With underpinnings of all those historic cultures previously mentioned, and the uniqueness of their 20th century experience — first of British mandate followed by the creation of the State of Israel — Palestinians also differ culturally from other Arabic peoples in many ways. In finding ways to deal with the difficulties of their circumstance, education and intellectual pursuit, including public debate of issues critical to social development, has become an especially high value, along with entrepreneurship; resourcefulness and resilience are key. Civil society has been described as active and dynamic, moreso than in other Arabic societies and also out of necessity; in politics, pluralism and openness, transparency and accountability, are alongside but increasingly replacing patronage and corruption.
Much has been made of the wall that divides Israeli from Palestinian peoples — as a necessary security measure based on terrorist acts of previous decades; as a barrier to employment and an improved economy; as an unbridgeable social divide; as an illegal occupation. The wall has also served as a continual source of political messaging, by Palestinians as well as foreign supporters. It provides a striking image of ‘barrier’ — of sociopolitical separation and divisiveness, exclusion and marginalisation.
In a longstanding conflict such as that experienced by the Palestinian people, with extensive walls, refugee camps, continual military presence, resistance forces, aggressive politics, acts of terrorism, economic sanctions and blocks to employment, cultural compromise, and other trauma and hardship — there are always psychosocial repercussions. Profound insecurity typically brings distrust, social dissolution, increased risk of mental health problems, issues with authority, emotional detachment, self-destructive behavior, heightened sensitivity to perceived rejection / exclusion / criticism, increased interpersonal conflict including violence, learned helplessness, and a general susceptibility to abuse — or extreme defensiveness against same. All of these are to be expected, in varying degree, among those living in Palestinian territories — alongside a powerful resilience, determination, and innovation, for survival.
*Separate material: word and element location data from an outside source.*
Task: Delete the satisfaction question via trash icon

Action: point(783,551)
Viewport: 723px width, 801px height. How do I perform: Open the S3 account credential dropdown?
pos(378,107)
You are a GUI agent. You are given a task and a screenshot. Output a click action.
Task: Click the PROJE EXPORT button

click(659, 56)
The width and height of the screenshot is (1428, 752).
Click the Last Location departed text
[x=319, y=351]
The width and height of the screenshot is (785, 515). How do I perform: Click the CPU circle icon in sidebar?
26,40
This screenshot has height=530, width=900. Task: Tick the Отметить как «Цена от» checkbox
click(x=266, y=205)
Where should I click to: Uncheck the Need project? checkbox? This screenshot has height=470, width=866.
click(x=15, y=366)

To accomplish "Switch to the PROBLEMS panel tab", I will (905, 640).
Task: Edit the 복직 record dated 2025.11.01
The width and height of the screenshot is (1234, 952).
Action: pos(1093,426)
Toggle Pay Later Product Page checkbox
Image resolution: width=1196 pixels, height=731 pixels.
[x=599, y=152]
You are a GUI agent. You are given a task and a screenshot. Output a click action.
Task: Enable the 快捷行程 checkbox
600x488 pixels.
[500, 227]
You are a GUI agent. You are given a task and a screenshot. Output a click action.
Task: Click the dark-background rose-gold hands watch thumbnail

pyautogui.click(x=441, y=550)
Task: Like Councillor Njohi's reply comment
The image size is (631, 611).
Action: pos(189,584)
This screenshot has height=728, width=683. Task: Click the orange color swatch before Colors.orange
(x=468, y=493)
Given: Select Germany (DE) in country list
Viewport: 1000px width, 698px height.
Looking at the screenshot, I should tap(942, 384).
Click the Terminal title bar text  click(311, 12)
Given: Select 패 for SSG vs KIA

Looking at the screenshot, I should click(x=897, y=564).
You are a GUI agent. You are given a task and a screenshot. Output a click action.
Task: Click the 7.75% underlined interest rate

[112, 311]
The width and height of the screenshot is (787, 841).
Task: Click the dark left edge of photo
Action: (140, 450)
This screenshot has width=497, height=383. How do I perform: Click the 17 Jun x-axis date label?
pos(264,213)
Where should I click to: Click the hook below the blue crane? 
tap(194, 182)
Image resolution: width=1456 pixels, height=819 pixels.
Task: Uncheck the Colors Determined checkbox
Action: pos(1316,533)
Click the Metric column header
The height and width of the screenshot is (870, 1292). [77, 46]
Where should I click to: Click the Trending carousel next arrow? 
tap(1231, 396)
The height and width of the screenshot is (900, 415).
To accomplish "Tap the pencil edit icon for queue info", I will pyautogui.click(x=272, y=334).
Over the years, many efforts have developed to bridge the gap between Palestinians and Israelis. One such, adjacent to the wall in Bethlehem, is Wi’am: The Palestinian Conflict Transformation Center, a civil organisation founded in 1994. According to their website, “wi’am” in Arabic means “cordial relationships” — the development of which is their express mission, through an integration of the traditional Arabic conflict resolution method of “sulha” with western models. Though the conflict, after all these years, seems insurmountable, there is still hope to be found among the Palestinian people.